# Trecho fornecido:
%%
Arquivo da tag: literatura portuguesa

Literatura

Os passos em volta

1 fevereiro, 2017 | Por Isabela Gaglianone

“Era uma vez um lugar com um pequeno inferno e um pequeno paraíso, e as pessoas andavam de um lado para o outro, e encontravam-nos, a eles, ao inferno e ao paraíso, e tomavam-nos como seus, e eles eram seus de verdade. As pessoas eram pequenas, mas faziam muito ruído. E diziam: é o meu inferno, é o meu paraíso. E não devemos malquerer às mitologias assim, porque são das pessoas, e neste assunto de pessoas, amá-las é que é bom. E então a gente ama as mitologias delas. À parte isso o lugar era execrável. As pessoas chiavam como ratos, e pegavam nas coisas e largavam-nas, e pegavam umas nas outras e largavam-se. Diziam: boa tarde, boa noite. E agarravam-se, e iam para a cama umas com as outras, e acordavam. Às vezes acordavam no meio da noite e agarravam-se freneticamente. Tenho medo – diziam. E depois amavam-se depressa e lavavam-se, e diziam: boa noite, boa noite” – Herberto Helder, “Lugar lugares”.
%%
# Dados brutos:
%%
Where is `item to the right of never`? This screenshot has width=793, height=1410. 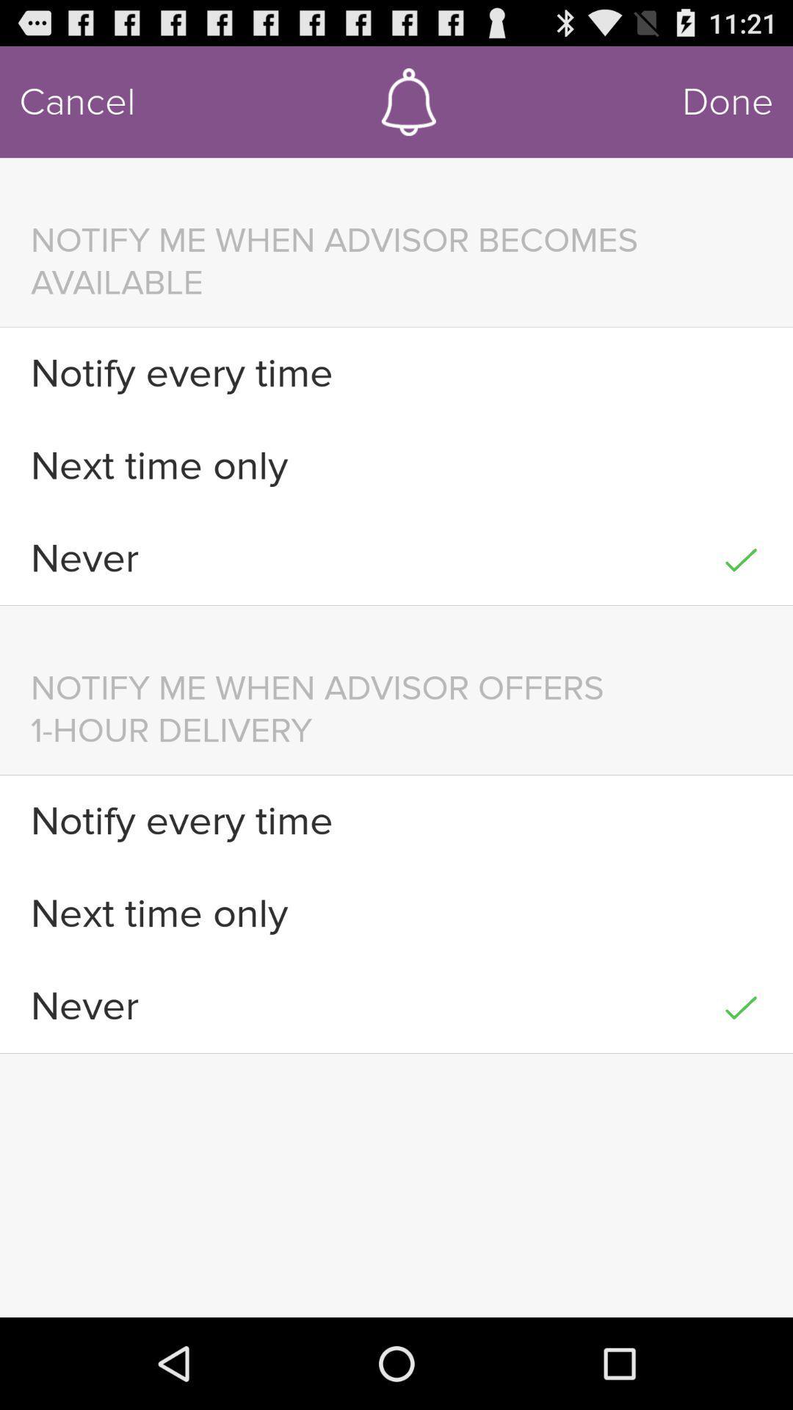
%%
# Requisitos das tarefas:
1: Segundo o texto sobre o lugar com um pequeno inferno e um pequeno paraíso, por que não se deve malquerer às mitologias das pessoas? Responda em uma a três frases.
2: Retome, por favor, o texto sobre o lugar com um pequeno inferno e um pequeno paraíso a partir do ponto em que ele termina.

# Respostas das tarefas:
1: Porque as mitologias pertencem às pessoas, e, quando se trata de pessoas, o bom é amá-las. Por isso, a gente ama também as mitologias delas.

2:
Evandro Carlos Jardim

Os passos em volta é a primeira obra em prosa de Herberto Helder, um dos maiores poetas portugueses. O livro, lançado originalmente em 1963, ganhou reedição pela Tinta-da-china Brasil em maio do ano passado.

De acordo com Eucanaã Ferraz, “Não são contos. Têm a qualidade dos poemas e o desenho retilíneo da prosa. Materialização de uma singularidade irredutível, são o que são: um estilo”. Para o poeta brasileiro, o livro “espanta-nos pela sua violência, mas também porque nele perdição e terror irrompem no plano de uma escrita ordenada e muitíssimo construída. […] este livro nos apanha e desde suas primeiras palavras começamos a dar passos em volta, já não podemos sair de seu mundo, onde tudo é solidão e deslumbramento”.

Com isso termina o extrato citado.